Euro down against dollar on US officials' remarks, despite spike in US trade deficit

The euro fell further against the dollar Tuesday as markets digested remarks made by U.S. officials that offered support to the beleaguered American currency.
The euro bought US$1.5509 in afternoon European trading, down from US$1.5652 Monday night in New York.
U.S. President George W. Bush, who is currently touring Europe, said on Monday that "a strong dollar is in our nation's interests" and those of the global economy.
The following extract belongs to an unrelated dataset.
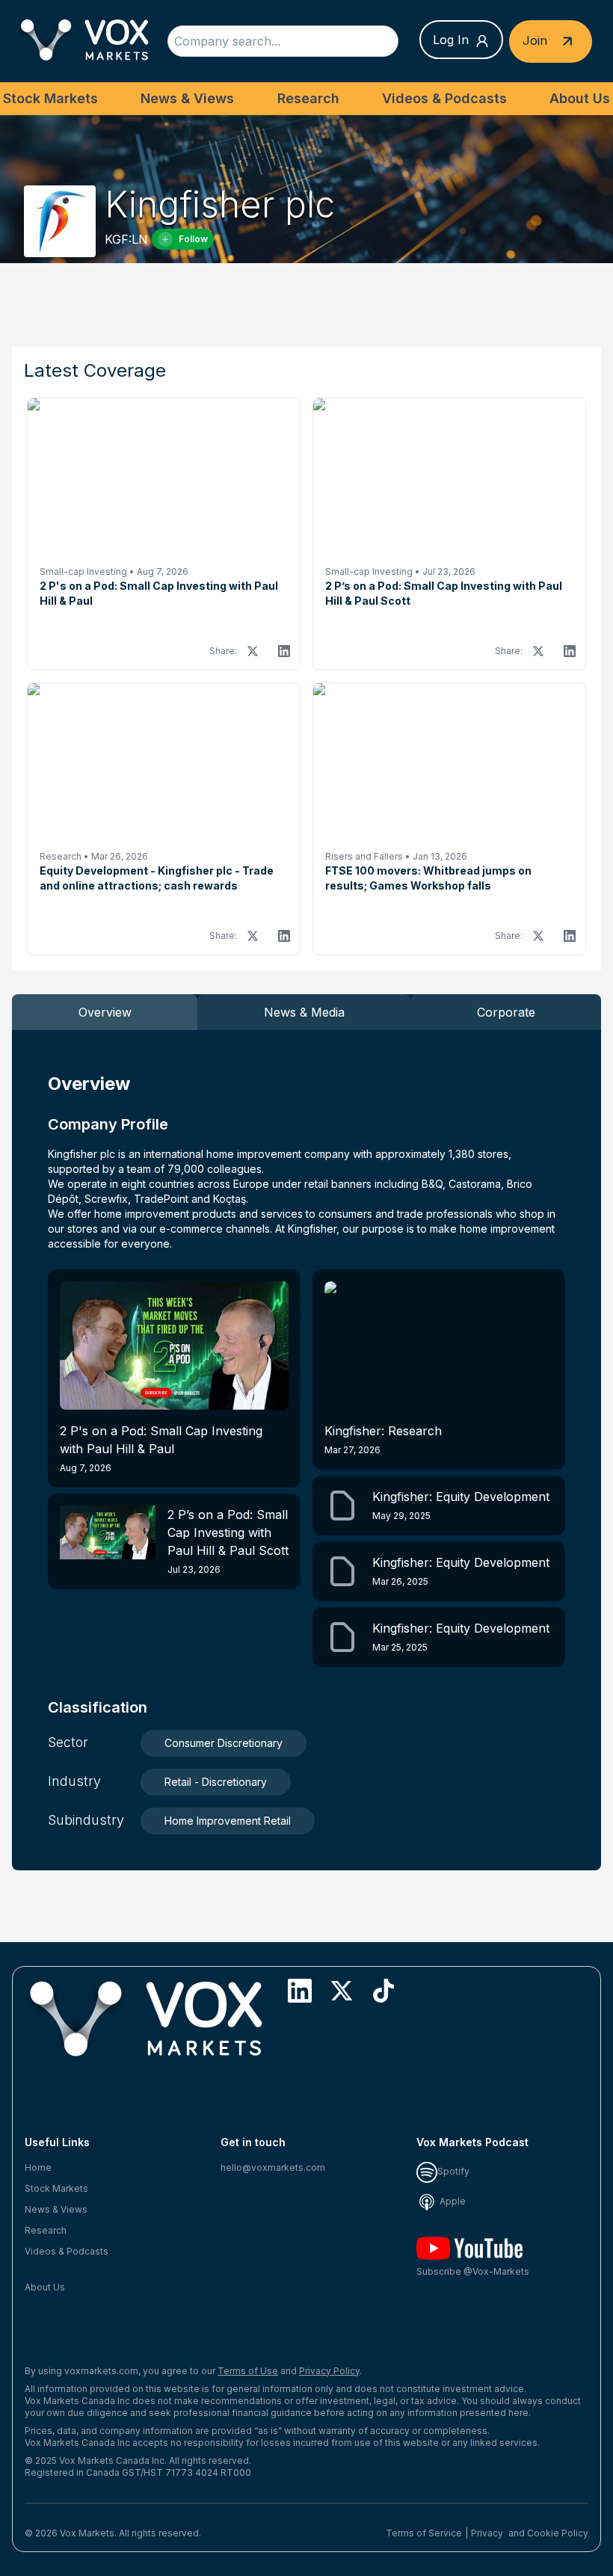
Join (537, 39)
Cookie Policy (557, 2533)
On Tuesday, however, Bush essentially rejected the idea of possible government intervention to prop up the dollar's value, saying that world economies would end up setting the currency's value.
Comments Monday by U.S. Treasury Secretary Henry Paulson and New York Federal Reserve President Tim Geithner also fed a rally by the dollar, which has been hovering near all-time lows against the euro amid worries over the U.S. economy and an aggressive Fed interest rate-cutting campaign.
"I would never take intervention off the table or any policy tool off the table," Paulson said. "I just can't speculate about what we will or won't do."
Geithner said the central bank must pay attention to the dollar, and that tighter monetary policy may be necessary.
The rally continued despite a report from the U.S. Commerce Department Tuesday that the gap between what the U.S. imports and what it sells abroad rose by 7.8 percent in April to US$60.9 billion (euro39.34 billion), the largest imbalance since March 2007, driven by an increase in crude oil imports.
The British pound also fell against the dollar, buying US$1.9550 in afternoon European trade, compared with US$1.9751 late Monday.
The dollar also rose against the Japanese currency, climbing to 107.08 yen from 105.10 yen.